» **WORK REQUEST**
Could you update the news roundup by giving everything from "Tulsa police spokesman" down to "an unarmed man." again, with "paid leave" swapped for "administrative leave"?

The nation in brief

Tulsa police shoot, kill hostage taker

TULSA, Okla. — A Tulsa police sniper fatally shot an armed man who authorities say forced his way into his estranged wife’s home and held her 2-year-old daughter hostage.

Tulsa police spokesman Leland Ashley said the man was shot and killed early Tuesday. Ashley said an officer shot the man as he stood in the doorway of a second-floor balcony.

Ashley told the Tulsa World that the man, who wasn’t immediately identified, had pointed his gun at officers and the child, and that the sniper opened fire out of concern for the girl’s safety.

Ashley said the officer who fired the fatal shot has been placed on paid leave. The shooting comes less than a month after a Tulsa officer was charged with manslaughter in the fatal shooting of an unarmed man.

Kansan’s term 15 months in bomb plot

TOPEKA, Kan. — A Kansas man was sentenced Tuesday to 15 months in prison for helping a jihadi’s plot to plant what the two thought was a bomb at an Army base.

Alexander Blair, 29, also was sentenced to two years of supervised probation. He was accused of lending $100 to 21-year-old John Booker Jr. to store what they thought was an explosive device. Prosecutors said Booker intended to detonate it outside Fort Riley in northeast Kansas in support of the Islamic State militant group. The device was a fake bomb built by FBI informants.

Blair pleaded guilty to a conspiracy charge in May. U.S. District Judge Daniel Crabtree said from the bench that he regretted that federal anti-terrorism laws required him to treat Blair as if Blair had multiple criminal convictions despite Blair’s previously “spotless” record. The judge also said he concluded — as Blair’s attorney had argued — that an unusual genetic personality condition made Blair “susceptible” to manipulation by Booker.

Prosecutors had pushed for the maximum five-year prison sentence, but Crabtree said it would be too harsh for Blair’s relatively small role in the conspiracy. Yet the judge also rejected the defense’s request for five years of probation, saying it would not be enough punishment when Blair “understood the connection” between his loan and Booker’s attempt to bomb the Army base.

Booker, who is also from Topeka, pleaded guilty in February to two felonies under an agreement calling for him to serve 30 years in prison, but he hasn’t been sentenced. He was arrested in April 2015 outside Fort Riley, about 60 miles west of Topeka, as he was trying to arm what he thought was a 1,000-pound explosive device.

Candidate’s wife pleads in ‘pot’ case

SALT LAKE CITY — Donna Weinholtz, the wife of the Democratic candidate for governor in Utah, pleaded guilty to misdemeanor marijuana-possession charges in connection with 2 pounds of the drug found at their home.

» **EXCERPTED DATA**

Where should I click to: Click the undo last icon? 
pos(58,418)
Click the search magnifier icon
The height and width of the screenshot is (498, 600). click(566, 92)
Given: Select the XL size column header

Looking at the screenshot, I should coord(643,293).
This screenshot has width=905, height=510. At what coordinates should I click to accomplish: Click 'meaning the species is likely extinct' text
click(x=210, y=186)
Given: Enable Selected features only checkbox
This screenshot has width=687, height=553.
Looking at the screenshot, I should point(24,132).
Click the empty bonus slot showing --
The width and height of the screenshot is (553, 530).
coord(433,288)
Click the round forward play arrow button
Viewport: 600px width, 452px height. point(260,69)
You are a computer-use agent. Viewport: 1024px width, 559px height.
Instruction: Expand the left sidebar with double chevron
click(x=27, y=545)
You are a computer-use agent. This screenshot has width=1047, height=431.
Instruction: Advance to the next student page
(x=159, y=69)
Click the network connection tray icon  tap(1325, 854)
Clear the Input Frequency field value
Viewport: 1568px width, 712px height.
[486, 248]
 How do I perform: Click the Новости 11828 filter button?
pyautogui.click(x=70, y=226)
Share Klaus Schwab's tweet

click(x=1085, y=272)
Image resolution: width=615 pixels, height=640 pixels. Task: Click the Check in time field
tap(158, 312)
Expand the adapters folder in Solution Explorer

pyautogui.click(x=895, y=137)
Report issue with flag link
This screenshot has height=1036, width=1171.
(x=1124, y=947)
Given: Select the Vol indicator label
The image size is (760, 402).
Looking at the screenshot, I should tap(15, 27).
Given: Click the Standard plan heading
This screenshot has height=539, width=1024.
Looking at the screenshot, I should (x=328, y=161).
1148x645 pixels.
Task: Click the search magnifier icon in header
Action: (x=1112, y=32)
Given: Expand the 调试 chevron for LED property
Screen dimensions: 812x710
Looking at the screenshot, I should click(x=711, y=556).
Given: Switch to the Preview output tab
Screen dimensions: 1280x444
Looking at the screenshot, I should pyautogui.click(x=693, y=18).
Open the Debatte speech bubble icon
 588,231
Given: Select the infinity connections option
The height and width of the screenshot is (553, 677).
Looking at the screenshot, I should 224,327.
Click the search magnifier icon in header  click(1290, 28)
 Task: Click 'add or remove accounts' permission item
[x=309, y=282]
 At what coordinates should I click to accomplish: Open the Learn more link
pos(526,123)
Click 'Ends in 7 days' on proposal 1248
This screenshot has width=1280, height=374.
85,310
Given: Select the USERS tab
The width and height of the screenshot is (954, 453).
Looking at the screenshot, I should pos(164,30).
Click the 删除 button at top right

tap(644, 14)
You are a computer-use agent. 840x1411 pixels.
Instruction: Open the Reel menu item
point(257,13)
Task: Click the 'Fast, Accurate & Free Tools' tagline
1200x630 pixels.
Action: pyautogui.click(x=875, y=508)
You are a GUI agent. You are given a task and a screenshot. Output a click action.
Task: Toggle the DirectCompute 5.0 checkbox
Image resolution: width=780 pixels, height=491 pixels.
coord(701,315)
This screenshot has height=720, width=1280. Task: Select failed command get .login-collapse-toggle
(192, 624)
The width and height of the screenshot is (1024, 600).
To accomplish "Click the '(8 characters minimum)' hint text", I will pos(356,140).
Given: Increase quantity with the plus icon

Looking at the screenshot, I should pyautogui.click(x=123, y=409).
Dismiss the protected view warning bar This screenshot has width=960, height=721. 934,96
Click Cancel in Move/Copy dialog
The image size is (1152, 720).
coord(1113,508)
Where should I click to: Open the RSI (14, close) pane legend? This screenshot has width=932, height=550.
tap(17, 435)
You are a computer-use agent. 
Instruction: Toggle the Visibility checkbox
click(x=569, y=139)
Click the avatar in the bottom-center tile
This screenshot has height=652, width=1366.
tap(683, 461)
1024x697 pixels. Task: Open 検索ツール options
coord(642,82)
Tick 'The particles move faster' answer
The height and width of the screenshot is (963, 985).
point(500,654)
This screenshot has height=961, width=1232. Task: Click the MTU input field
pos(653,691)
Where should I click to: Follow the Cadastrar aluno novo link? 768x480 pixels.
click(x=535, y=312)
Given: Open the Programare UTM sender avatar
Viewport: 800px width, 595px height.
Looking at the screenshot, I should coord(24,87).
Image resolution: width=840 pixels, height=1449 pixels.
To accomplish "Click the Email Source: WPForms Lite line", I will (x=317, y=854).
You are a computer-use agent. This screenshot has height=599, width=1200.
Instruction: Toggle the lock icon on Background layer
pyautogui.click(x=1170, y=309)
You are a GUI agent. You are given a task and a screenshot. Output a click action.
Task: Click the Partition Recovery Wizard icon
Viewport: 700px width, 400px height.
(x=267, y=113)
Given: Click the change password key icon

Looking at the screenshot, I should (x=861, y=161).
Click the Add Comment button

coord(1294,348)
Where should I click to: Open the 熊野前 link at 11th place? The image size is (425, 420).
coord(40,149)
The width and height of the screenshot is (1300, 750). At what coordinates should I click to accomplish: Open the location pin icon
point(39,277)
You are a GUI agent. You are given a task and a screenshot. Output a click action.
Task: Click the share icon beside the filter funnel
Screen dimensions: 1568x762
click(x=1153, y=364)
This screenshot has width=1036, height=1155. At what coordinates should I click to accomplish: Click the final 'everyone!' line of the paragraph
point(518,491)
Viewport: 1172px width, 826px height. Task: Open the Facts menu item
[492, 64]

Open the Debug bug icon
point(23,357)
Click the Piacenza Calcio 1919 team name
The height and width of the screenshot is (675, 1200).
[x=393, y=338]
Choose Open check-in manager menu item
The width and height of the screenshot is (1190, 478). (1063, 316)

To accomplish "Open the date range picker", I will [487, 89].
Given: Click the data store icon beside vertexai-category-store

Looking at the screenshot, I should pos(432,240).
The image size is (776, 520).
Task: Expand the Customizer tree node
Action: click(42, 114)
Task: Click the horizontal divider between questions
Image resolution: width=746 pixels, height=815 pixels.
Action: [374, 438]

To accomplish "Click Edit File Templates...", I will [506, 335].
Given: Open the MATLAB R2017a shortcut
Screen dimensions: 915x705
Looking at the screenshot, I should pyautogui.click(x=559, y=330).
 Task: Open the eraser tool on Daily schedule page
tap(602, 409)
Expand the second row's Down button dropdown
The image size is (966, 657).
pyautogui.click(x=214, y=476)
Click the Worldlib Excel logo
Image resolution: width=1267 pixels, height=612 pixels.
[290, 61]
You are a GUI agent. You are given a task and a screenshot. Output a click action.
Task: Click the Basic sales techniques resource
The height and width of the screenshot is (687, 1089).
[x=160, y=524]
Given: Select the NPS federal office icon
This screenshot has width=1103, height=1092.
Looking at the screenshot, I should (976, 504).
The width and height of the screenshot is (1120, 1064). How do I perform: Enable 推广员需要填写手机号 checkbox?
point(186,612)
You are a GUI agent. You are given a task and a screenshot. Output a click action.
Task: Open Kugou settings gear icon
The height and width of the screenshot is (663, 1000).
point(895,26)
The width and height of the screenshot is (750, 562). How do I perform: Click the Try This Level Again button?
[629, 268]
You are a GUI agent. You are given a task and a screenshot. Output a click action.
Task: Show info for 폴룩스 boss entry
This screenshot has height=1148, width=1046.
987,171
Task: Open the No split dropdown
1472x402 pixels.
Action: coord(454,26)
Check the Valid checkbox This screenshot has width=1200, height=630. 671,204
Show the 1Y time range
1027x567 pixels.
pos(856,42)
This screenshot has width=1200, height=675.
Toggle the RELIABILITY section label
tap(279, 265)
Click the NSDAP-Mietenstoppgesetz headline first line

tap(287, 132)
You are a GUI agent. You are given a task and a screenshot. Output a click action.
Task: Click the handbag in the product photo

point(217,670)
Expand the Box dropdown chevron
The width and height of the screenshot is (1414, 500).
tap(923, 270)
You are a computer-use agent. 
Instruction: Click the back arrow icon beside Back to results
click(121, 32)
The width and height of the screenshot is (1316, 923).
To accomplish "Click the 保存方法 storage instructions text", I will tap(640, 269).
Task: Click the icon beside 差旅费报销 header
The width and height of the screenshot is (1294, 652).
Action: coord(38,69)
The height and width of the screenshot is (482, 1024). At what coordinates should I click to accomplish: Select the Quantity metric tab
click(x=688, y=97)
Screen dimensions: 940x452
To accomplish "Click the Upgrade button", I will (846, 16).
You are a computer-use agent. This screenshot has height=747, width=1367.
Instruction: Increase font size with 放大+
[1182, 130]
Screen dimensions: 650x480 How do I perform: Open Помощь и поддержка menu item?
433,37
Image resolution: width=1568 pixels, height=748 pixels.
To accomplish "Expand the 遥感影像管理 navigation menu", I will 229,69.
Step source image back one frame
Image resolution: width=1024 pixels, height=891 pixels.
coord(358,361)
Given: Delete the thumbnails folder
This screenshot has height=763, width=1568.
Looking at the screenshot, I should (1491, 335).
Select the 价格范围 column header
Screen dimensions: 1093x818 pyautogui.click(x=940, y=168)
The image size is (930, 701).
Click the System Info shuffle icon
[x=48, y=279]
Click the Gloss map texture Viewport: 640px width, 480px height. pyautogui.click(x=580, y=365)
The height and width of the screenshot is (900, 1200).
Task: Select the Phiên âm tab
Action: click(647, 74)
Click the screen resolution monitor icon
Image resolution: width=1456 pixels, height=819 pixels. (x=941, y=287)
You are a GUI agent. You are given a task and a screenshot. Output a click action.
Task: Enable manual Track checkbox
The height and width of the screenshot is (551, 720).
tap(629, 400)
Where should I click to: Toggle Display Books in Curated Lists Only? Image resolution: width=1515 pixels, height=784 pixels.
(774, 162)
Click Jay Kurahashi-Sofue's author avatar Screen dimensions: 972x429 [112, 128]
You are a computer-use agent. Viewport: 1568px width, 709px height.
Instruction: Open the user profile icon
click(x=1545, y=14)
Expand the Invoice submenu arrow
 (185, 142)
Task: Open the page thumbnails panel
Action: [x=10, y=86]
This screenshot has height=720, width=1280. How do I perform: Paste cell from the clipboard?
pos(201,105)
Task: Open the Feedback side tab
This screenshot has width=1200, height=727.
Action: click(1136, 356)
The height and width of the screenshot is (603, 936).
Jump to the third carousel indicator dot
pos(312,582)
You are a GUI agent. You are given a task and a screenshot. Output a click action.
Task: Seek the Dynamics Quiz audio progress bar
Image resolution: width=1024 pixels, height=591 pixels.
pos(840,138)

» **TASK OUTPUT**
Tulsa police spokesman Leland Ashley said the man was shot and killed early Tuesday. Ashley said an officer shot the man as he stood in the doorway of a second-floor balcony.

Ashley told the Tulsa World that the man, who wasn’t immediately identified, had pointed his gun at officers and the child, and that the sniper opened fire out of concern for the girl’s safety.

Ashley said the officer who fired the fatal shot has been placed on administrative leave. The shooting comes less than a month after a Tulsa officer was charged with manslaughter in the fatal shooting of an unarmed man.